On July 25, ASME sponsored a Congressional briefing on the Department of Defense’s Manufacturing Engineering Education Grant Program, held in the U.S. Capitol with over 120 attendees. The House and Senate Manufacturing Caucuses hosted the panel discussion with subject matter experts on how the Manufacturing Engineering Education Grant Program will work to strengthen the U.S. economy and national security, while safeguarding the competitiveness of the U.S. manufacturing sector.

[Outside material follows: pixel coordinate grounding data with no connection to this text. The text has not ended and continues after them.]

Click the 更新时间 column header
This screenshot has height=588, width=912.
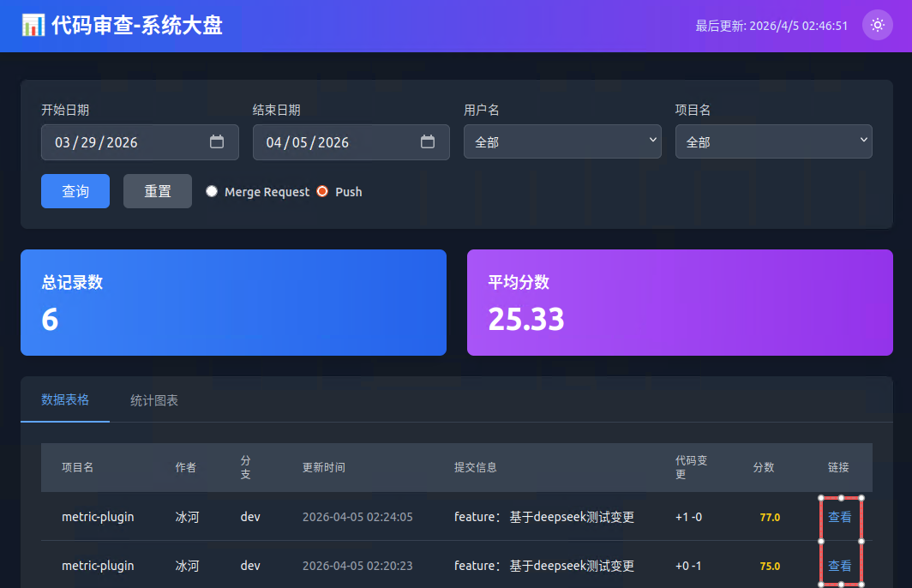click(x=324, y=468)
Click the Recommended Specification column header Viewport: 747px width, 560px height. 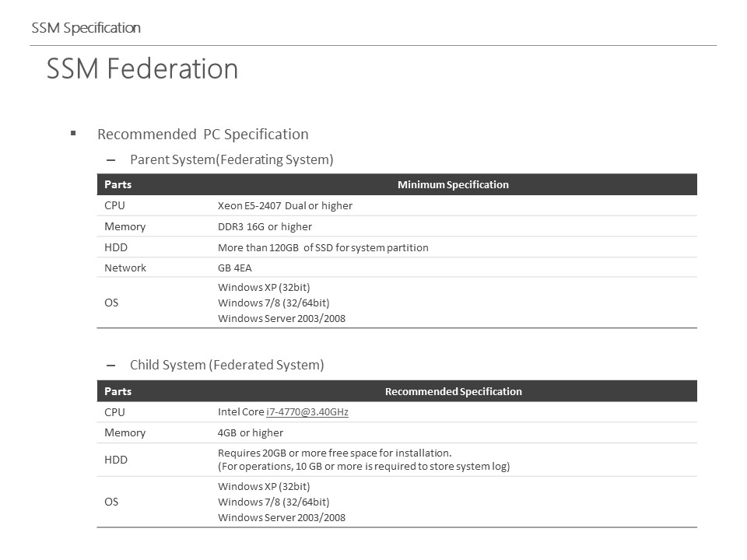(453, 391)
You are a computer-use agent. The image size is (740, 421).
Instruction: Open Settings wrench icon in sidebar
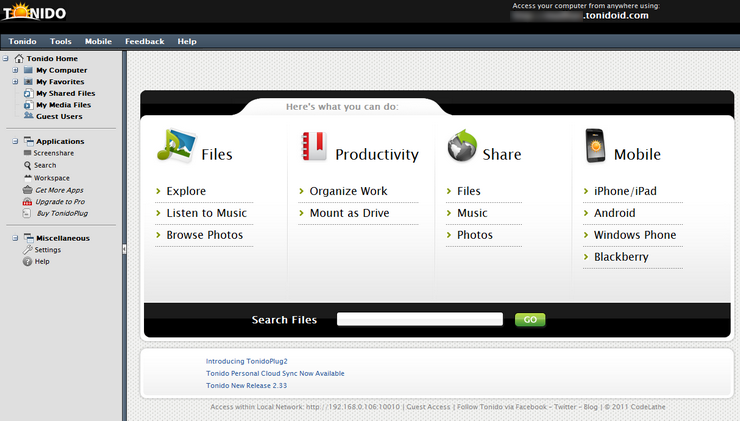click(x=27, y=250)
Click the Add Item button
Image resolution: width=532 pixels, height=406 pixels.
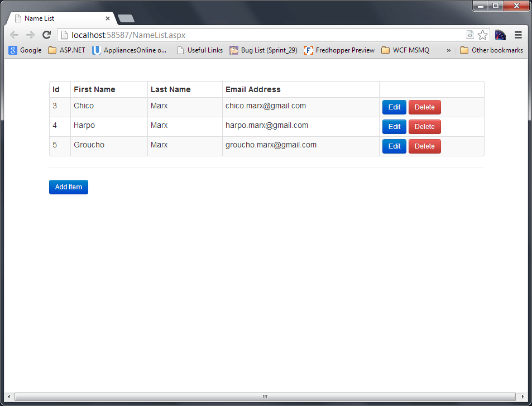click(68, 187)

Dr. Said Jahanmir, ASME President-nominee, provided welcoming remarks, and Dr. Thomas Kurfess from Georgia Institute of Technology, who also serves as an ASME Manufacturing Public Policy Task Force Co-Chair, moderated the briefing. Panelists included Brennan Grignon from the Department of Defense, Dr. Laurie Leshin from Worcester Polytechnic Institute (WPI), Dr. Laine Mears from Clemson University, Stephen Ezell from the Information Technology and Innovation Foundation (ITIF), and Denise Peppard from Northrop Grumman Corporation.
The Manufacturing Engineering Education Grant Program was signed into law in December 2016 as part of the 2017 National Defense Authorization Act (NDAA), thereby authorizing the Department of Defense to support industry-relevant, manufacturing-focused, engineering training at U.S. institutions of higher education, universities, industry, and not-for-profit institutions. Grantees are selected through a competitive process on the merits of better aligning their educational offerings with the needs of modern U.S. manufacturers.

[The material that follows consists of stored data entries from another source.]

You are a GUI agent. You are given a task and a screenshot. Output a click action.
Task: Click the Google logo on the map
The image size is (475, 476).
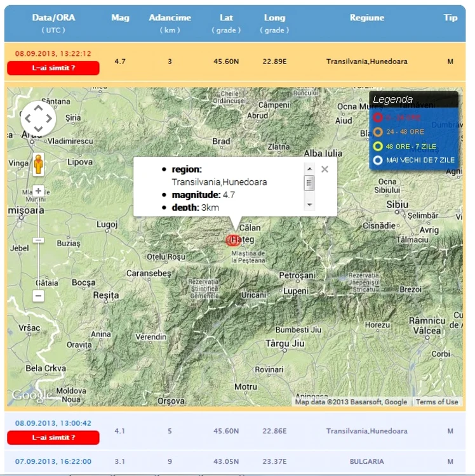pyautogui.click(x=32, y=395)
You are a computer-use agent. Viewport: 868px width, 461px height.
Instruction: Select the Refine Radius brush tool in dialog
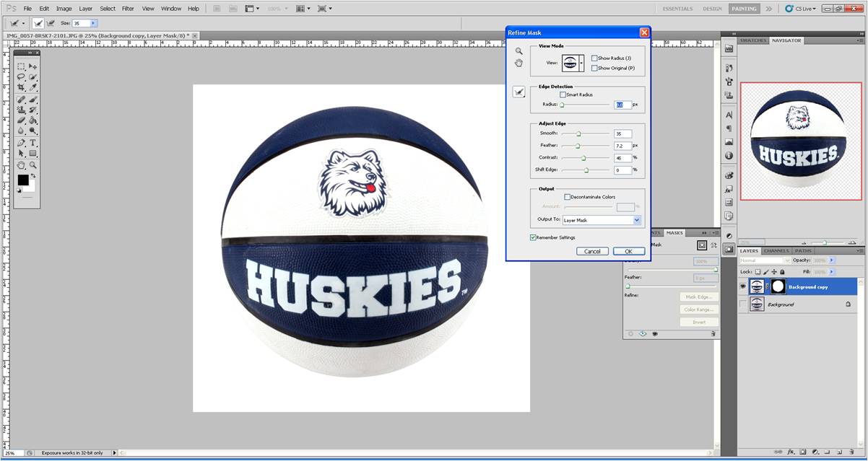(x=518, y=92)
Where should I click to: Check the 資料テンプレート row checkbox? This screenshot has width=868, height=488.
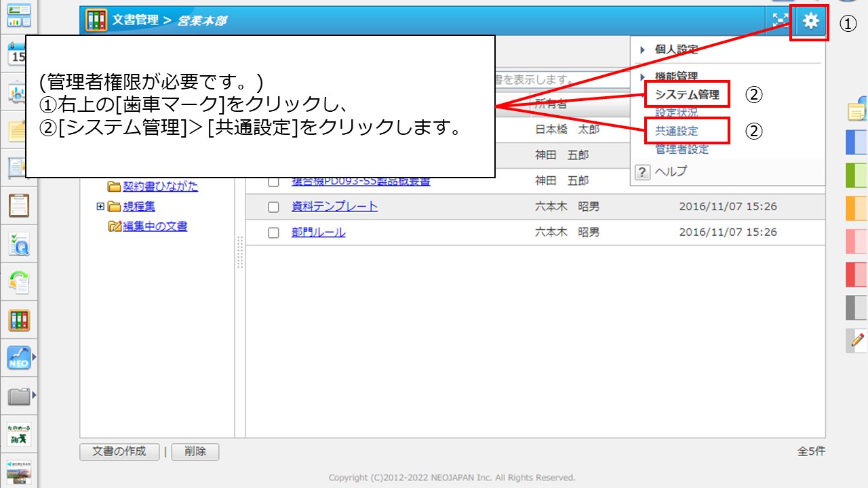(x=274, y=207)
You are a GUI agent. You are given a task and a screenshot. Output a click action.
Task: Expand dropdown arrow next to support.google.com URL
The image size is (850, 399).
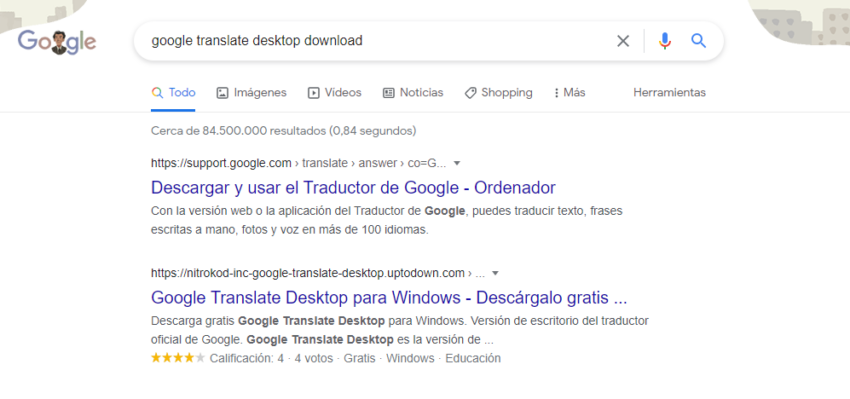tap(457, 163)
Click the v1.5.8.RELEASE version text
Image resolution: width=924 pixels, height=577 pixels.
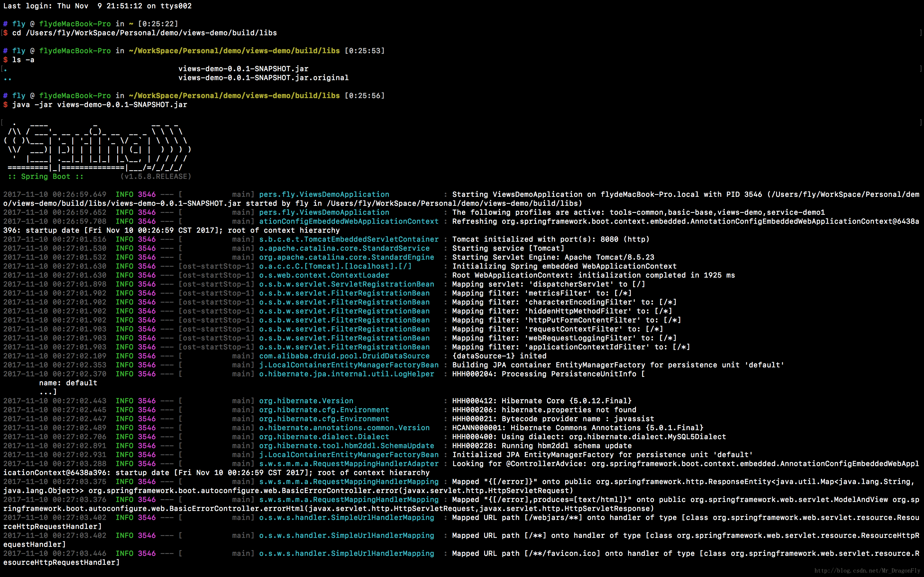pos(156,177)
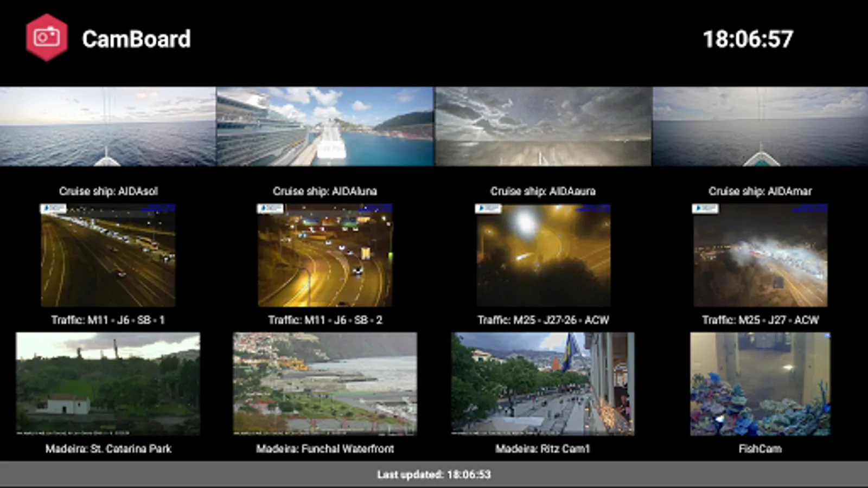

This new program has great potential to strengthen national security and increase economic competitiveness by improving and modernizing the U.S. industrial base. Through this program, students, technologists, and manufactures will be better equipped to manufacture U.S. military equipment and technology domestically, protecting and securing the future of the American Warfighter. The Manufacturing Engineering Education Grant Program will not only strengthen the U.S. military’s capabilities, but will also allow the U.S. to compete against other nations economically as well.

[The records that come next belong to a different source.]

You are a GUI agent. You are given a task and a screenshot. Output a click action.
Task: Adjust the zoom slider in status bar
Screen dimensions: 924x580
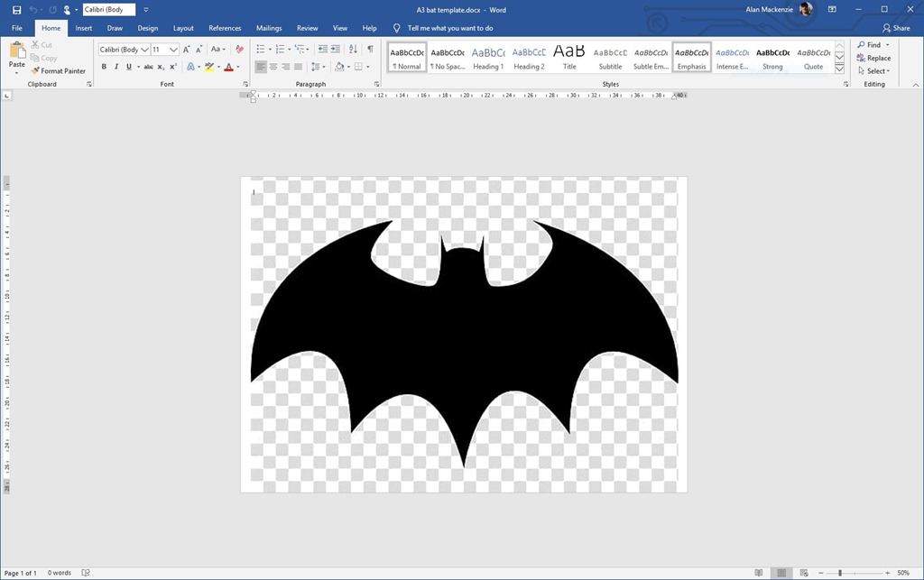[x=840, y=573]
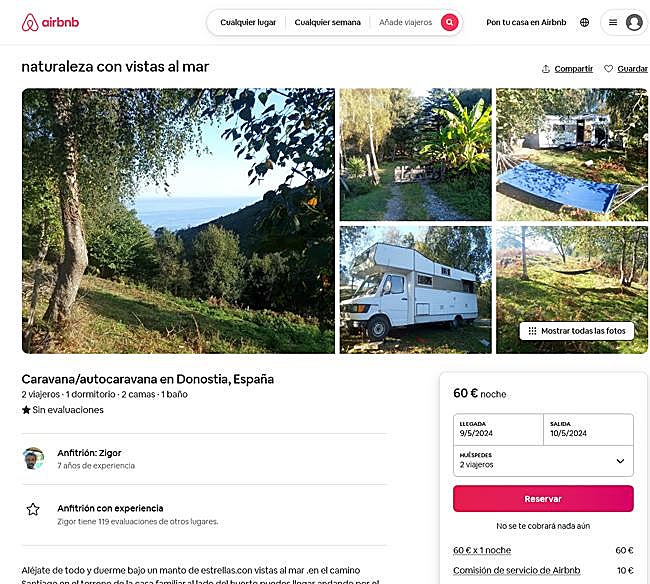This screenshot has width=650, height=584.
Task: Expand the Huéspedes guest dropdown
Action: (x=543, y=461)
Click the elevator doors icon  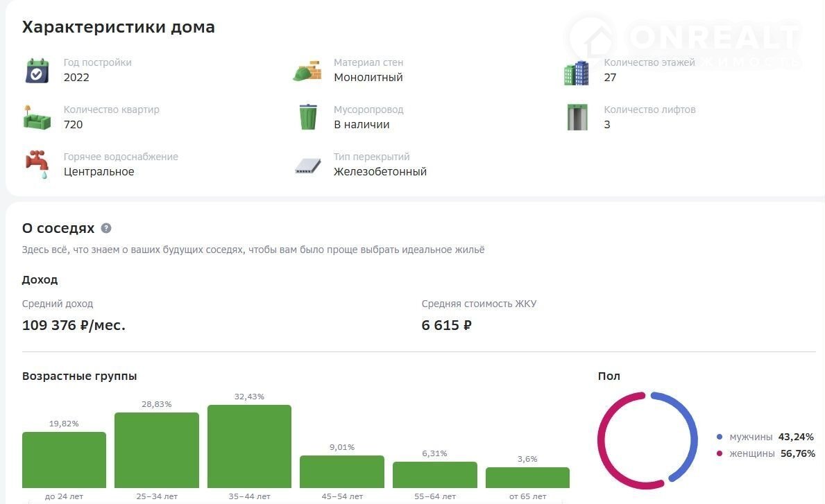[577, 117]
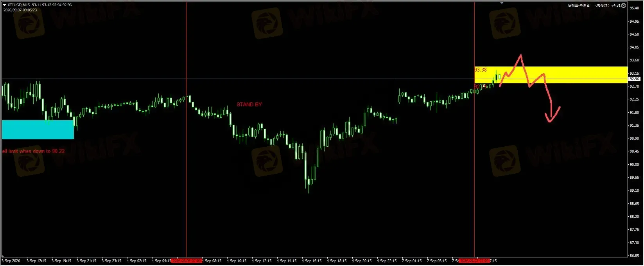This screenshot has height=266, width=644.
Task: Select the cyan support zone rectangle
Action: click(38, 129)
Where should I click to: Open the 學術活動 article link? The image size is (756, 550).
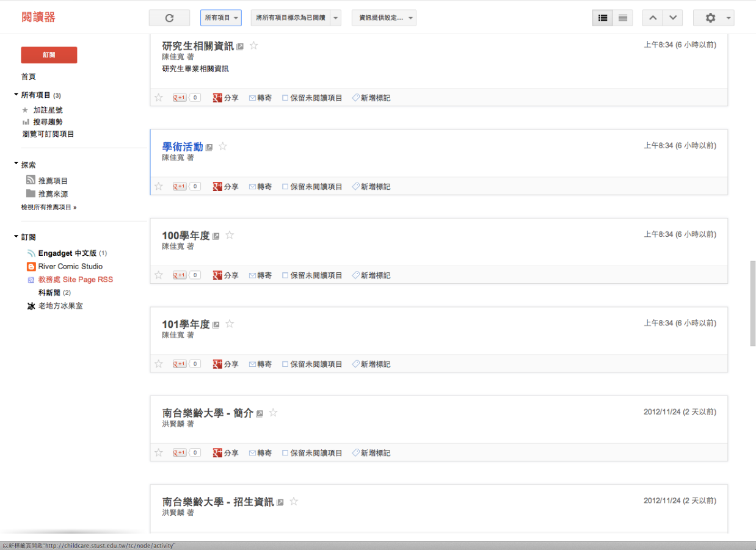[x=182, y=147]
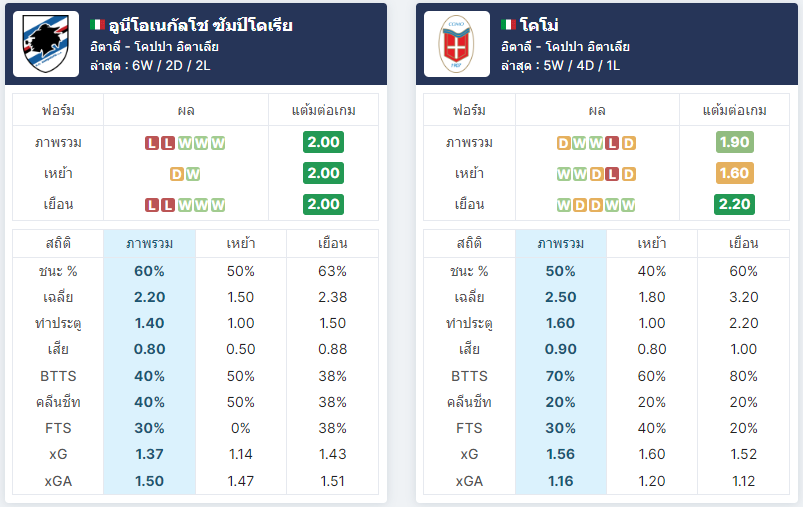
Task: Click the Italy flag beside Sampdoria's name
Action: (x=97, y=25)
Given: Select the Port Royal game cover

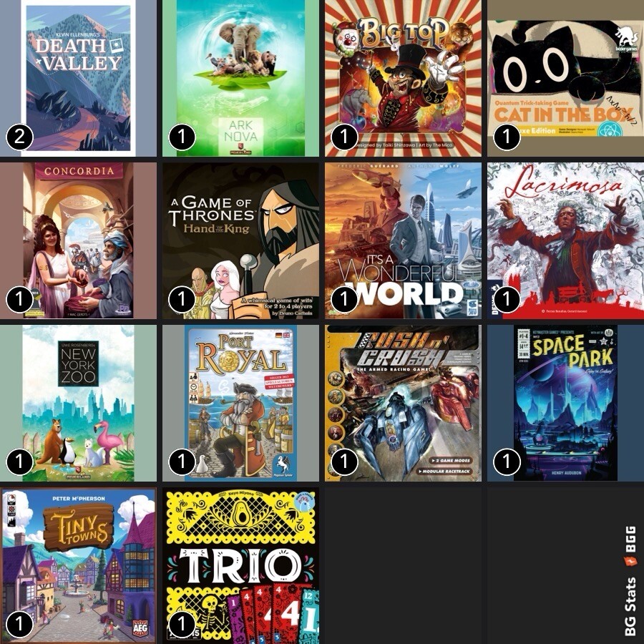Looking at the screenshot, I should tap(240, 404).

In the area of advanced manufacturing, the U.S. is currently competing commercially against a range of European and Asian nations for global innovation advantage in areas of advanced manufacturing. Countries such as Germany and Austria, who dedicate a larger percentage of their economy to manufacturing (23 percent and 19 percent respectively) than the United States (12 percent) are pursuing several workforce development initiatives that call for revamping engineering curriculum and workforce training opportunities to better align manufacturing and engineering education more closely with the current and future needs of industry.